(Saved entries)
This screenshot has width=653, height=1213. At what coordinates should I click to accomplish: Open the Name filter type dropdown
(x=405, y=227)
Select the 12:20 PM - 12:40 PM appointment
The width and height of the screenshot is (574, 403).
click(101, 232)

Exercise directions: Repeat every entry exactly as written above.

Expected answer:
This screenshot has width=653, height=1213. At what coordinates should I click to accomplish: Open the Name filter type dropdown
(x=405, y=227)
Select the 12:20 PM - 12:40 PM appointment
The width and height of the screenshot is (574, 403).
click(101, 232)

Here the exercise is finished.